Items from a data source
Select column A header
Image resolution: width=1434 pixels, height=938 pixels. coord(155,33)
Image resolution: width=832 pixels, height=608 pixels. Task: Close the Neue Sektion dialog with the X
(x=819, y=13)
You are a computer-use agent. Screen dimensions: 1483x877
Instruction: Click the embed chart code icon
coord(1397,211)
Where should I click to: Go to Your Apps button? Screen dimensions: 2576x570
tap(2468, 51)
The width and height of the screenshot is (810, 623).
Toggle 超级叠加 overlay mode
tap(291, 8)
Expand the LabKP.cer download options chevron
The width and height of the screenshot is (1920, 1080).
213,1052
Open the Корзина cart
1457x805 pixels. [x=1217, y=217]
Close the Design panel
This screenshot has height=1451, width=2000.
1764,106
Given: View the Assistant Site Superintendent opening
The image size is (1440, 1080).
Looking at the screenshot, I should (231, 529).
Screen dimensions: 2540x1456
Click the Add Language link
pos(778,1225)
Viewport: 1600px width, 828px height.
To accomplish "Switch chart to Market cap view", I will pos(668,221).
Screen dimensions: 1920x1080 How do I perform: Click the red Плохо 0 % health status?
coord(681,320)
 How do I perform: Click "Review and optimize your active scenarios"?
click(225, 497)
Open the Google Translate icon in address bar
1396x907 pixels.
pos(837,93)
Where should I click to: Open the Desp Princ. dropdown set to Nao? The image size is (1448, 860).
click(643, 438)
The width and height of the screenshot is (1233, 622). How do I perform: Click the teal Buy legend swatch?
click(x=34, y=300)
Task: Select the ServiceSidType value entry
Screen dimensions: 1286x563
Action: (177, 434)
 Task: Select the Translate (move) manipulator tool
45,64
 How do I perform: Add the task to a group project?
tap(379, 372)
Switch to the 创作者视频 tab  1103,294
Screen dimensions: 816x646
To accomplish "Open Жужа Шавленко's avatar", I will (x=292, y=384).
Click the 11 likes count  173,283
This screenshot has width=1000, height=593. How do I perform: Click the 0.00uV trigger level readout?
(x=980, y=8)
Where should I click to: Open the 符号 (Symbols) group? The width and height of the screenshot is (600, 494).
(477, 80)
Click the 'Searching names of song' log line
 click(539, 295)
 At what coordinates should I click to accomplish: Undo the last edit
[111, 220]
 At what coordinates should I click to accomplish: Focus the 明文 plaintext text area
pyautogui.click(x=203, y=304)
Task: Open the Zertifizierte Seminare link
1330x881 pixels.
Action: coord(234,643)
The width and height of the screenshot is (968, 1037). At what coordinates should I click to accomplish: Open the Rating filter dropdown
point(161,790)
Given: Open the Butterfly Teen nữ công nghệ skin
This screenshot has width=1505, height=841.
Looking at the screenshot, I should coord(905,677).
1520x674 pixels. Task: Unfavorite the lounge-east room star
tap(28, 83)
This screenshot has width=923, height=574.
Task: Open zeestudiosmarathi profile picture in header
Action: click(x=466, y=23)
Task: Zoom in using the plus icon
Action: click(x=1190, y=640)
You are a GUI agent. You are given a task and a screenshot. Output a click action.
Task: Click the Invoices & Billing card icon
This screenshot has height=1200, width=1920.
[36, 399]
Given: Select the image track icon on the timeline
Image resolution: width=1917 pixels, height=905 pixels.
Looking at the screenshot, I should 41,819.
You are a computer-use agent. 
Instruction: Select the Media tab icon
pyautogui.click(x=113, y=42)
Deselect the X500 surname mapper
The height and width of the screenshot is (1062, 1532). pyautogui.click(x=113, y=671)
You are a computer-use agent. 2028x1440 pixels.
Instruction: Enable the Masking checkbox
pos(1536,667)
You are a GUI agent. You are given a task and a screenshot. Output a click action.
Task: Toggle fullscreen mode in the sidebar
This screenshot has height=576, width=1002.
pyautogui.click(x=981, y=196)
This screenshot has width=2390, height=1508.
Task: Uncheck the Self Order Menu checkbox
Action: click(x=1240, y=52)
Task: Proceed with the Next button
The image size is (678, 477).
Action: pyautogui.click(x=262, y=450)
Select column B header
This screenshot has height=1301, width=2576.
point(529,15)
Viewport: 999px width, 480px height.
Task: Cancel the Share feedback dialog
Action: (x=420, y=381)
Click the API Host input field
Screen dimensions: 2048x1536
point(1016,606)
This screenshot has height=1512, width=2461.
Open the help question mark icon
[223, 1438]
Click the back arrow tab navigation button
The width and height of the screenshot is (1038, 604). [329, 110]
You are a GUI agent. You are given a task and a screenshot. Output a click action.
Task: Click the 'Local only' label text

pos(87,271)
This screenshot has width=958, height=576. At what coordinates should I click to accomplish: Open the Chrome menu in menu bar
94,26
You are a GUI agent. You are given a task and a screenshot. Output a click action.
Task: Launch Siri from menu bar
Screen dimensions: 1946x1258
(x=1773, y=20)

● Given request
Swap "How do I perform" for "How can I do" throughout the data above, leaving everything else unchanged.

● Solution to the problem
Select column A header
Image resolution: width=1434 pixels, height=938 pixels. coord(155,33)
Image resolution: width=832 pixels, height=608 pixels. Task: Close the Neue Sektion dialog with the X
(x=819, y=13)
You are a computer-use agent. Screen dimensions: 1483x877
Instruction: Click the embed chart code icon
coord(1397,211)
Where should I click to: Go to Your Apps button? Screen dimensions: 2576x570
tap(2468, 51)
The width and height of the screenshot is (810, 623).
Toggle 超级叠加 overlay mode
tap(291, 8)
Expand the LabKP.cer download options chevron
The width and height of the screenshot is (1920, 1080).
213,1052
Open the Корзина cart
1457x805 pixels. [x=1217, y=217]
Close the Design panel
This screenshot has height=1451, width=2000.
1764,106
Given: View the Assistant Site Superintendent opening
The image size is (1440, 1080).
Looking at the screenshot, I should (231, 529).
Screen dimensions: 2540x1456
Click the Add Language link
pos(778,1225)
Viewport: 1600px width, 828px height.
To accomplish "Switch chart to Market cap view", I will pos(668,221).
Screen dimensions: 1920x1080 How can I do: Click the red Плохо 0 % health status?
coord(681,320)
 How can I do: Click "Review and optimize your active scenarios"?
click(225, 497)
Open the Google Translate icon in address bar
1396x907 pixels.
pos(837,93)
Where should I click to: Open the Desp Princ. dropdown set to Nao? The image size is (1448, 860).
click(643, 438)
The width and height of the screenshot is (1233, 622). How can I do: Click the teal Buy legend swatch?
click(x=34, y=300)
Task: Select the ServiceSidType value entry
Screen dimensions: 1286x563
Action: (177, 434)
 Task: Select the Translate (move) manipulator tool
45,64
 How can I do: Add the task to a group project?
tap(379, 372)
Switch to the 创作者视频 tab  1103,294
Screen dimensions: 816x646
To accomplish "Open Жужа Шавленко's avatar", I will (x=292, y=384).
Click the 11 likes count  173,283
This screenshot has width=1000, height=593. How can I do: Click the 0.00uV trigger level readout?
(x=980, y=8)
Where should I click to: Open the 符号 (Symbols) group? The width and height of the screenshot is (600, 494).
(477, 80)
Click the 'Searching names of song' log line
 click(539, 295)
 At what coordinates should I click to accomplish: Undo the last edit
[111, 220]
 At what coordinates should I click to accomplish: Focus the 明文 plaintext text area
pyautogui.click(x=203, y=304)
Task: Open the Zertifizierte Seminare link
1330x881 pixels.
Action: coord(234,643)
The width and height of the screenshot is (968, 1037). At what coordinates should I click to accomplish: Open the Rating filter dropdown
point(161,790)
Given: Open the Butterfly Teen nữ công nghệ skin
This screenshot has width=1505, height=841.
Looking at the screenshot, I should coord(905,677).
1520x674 pixels. Task: Unfavorite the lounge-east room star
tap(28, 83)
This screenshot has width=923, height=574.
Task: Open zeestudiosmarathi profile picture in header
Action: click(x=466, y=23)
Task: Zoom in using the plus icon
Action: click(x=1190, y=640)
You are a GUI agent. You are given a task and a screenshot. Output a click action.
Task: Click the Invoices & Billing card icon
This screenshot has height=1200, width=1920.
[36, 399]
Given: Select the image track icon on the timeline
Image resolution: width=1917 pixels, height=905 pixels.
Looking at the screenshot, I should 41,819.
You are a computer-use agent. 
Instruction: Select the Media tab icon
pyautogui.click(x=113, y=42)
Deselect the X500 surname mapper
The height and width of the screenshot is (1062, 1532). pyautogui.click(x=113, y=671)
You are a computer-use agent. 2028x1440 pixels.
Instruction: Enable the Masking checkbox
pos(1536,667)
You are a GUI agent. You are given a task and a screenshot. Output a click action.
Task: Toggle fullscreen mode in the sidebar
This screenshot has height=576, width=1002.
pyautogui.click(x=981, y=196)
This screenshot has width=2390, height=1508.
Task: Uncheck the Self Order Menu checkbox
Action: click(x=1240, y=52)
Task: Proceed with the Next button
The image size is (678, 477).
Action: pyautogui.click(x=262, y=450)
Select column B header
This screenshot has height=1301, width=2576.
point(529,15)
Viewport: 999px width, 480px height.
Task: Cancel the Share feedback dialog
Action: (x=420, y=381)
Click the API Host input field
Screen dimensions: 2048x1536
point(1016,606)
This screenshot has height=1512, width=2461.
Open the help question mark icon
[223, 1438]
Click the back arrow tab navigation button
The width and height of the screenshot is (1038, 604). [329, 110]
You are a GUI agent. You are given a task and a screenshot. Output a click action.
Task: Click the 'Local only' label text

pos(87,271)
This screenshot has width=958, height=576. At what coordinates should I click to accomplish: Open the Chrome menu in menu bar
94,26
You are a GUI agent. You are given a task and a screenshot. Output a click action.
Task: Launch Siri from menu bar
Screen dimensions: 1946x1258
(x=1773, y=20)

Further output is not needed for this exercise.